- [The task] Would you please print exactly the lines that run from the one with "The image size" to the last line of the data, both included, without any pictures?

[Records from a collection]
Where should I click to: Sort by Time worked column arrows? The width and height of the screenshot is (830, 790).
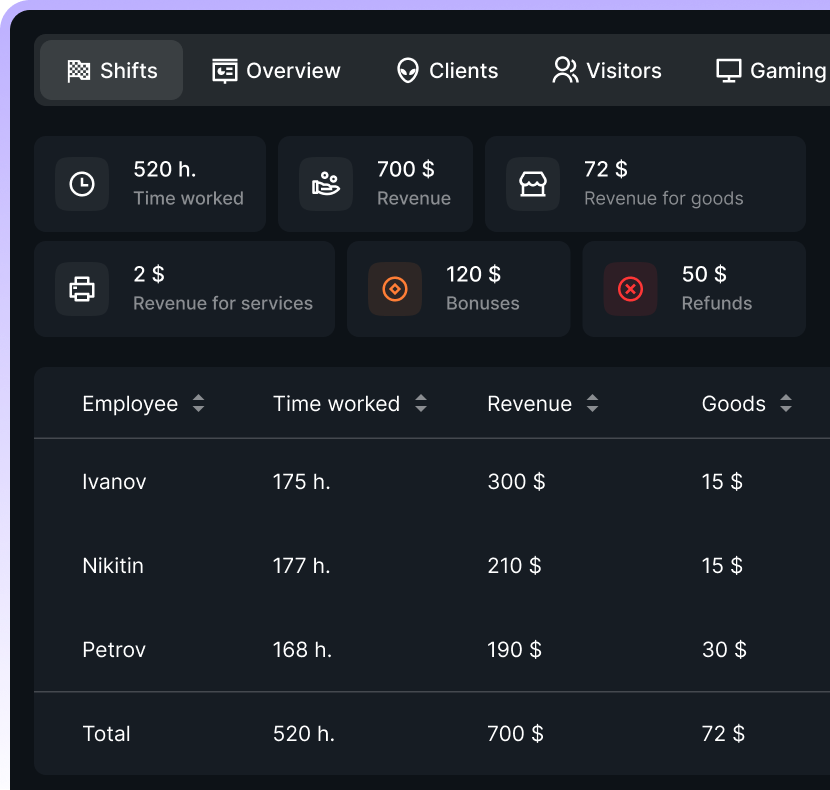[421, 404]
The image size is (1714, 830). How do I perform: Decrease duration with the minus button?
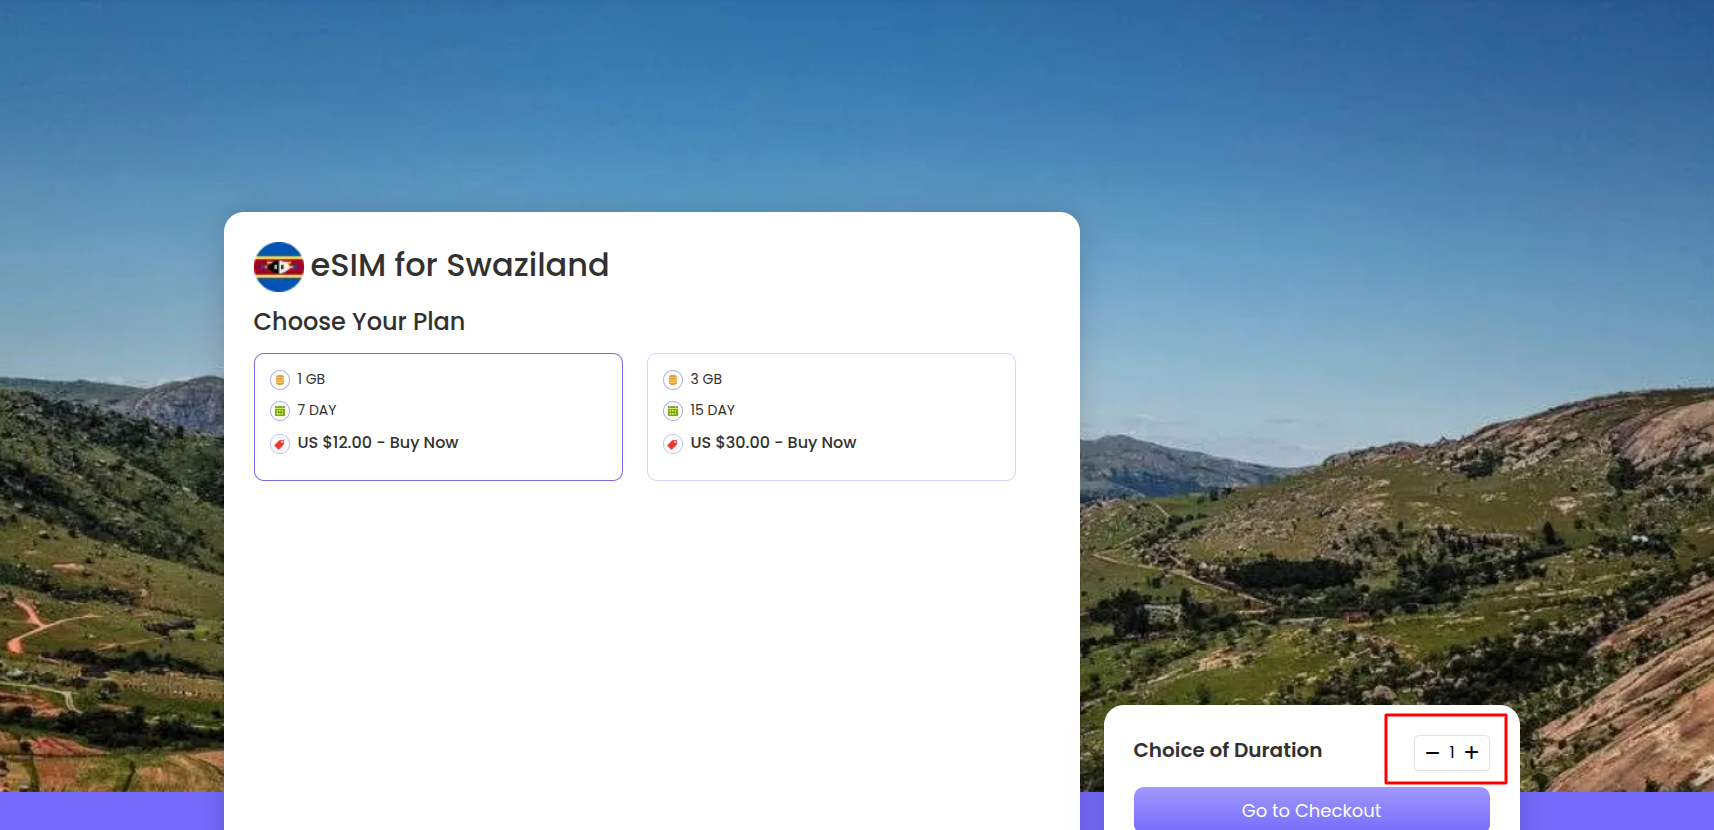(x=1432, y=753)
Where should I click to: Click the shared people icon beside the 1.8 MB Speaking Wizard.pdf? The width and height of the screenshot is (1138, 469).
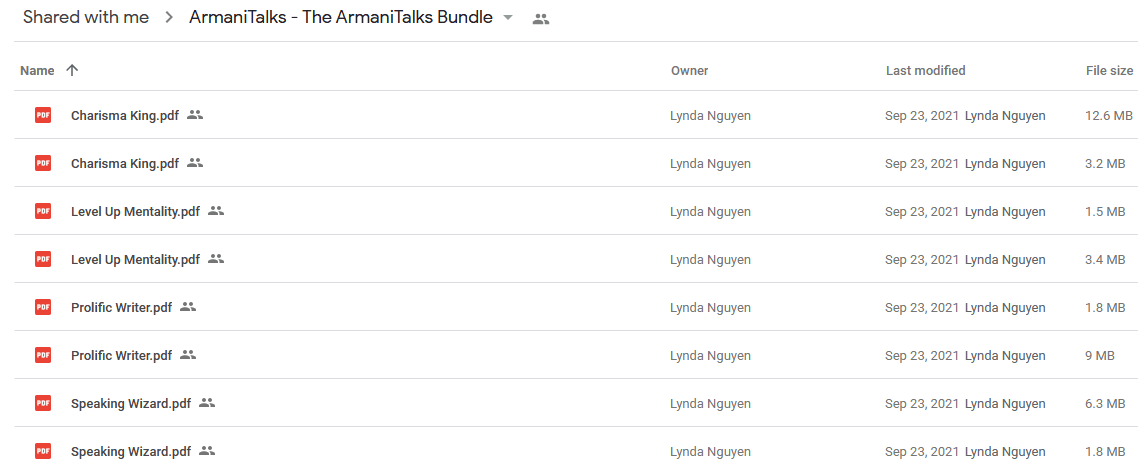(207, 450)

- [Response to this exercise]
The image size is (1714, 830). How do I perform: Decrease duration with the minus button?
(x=1432, y=753)
Where should I click to: Click the shared people icon beside the 1.8 MB Speaking Wizard.pdf? The width and height of the screenshot is (1138, 469).
(207, 450)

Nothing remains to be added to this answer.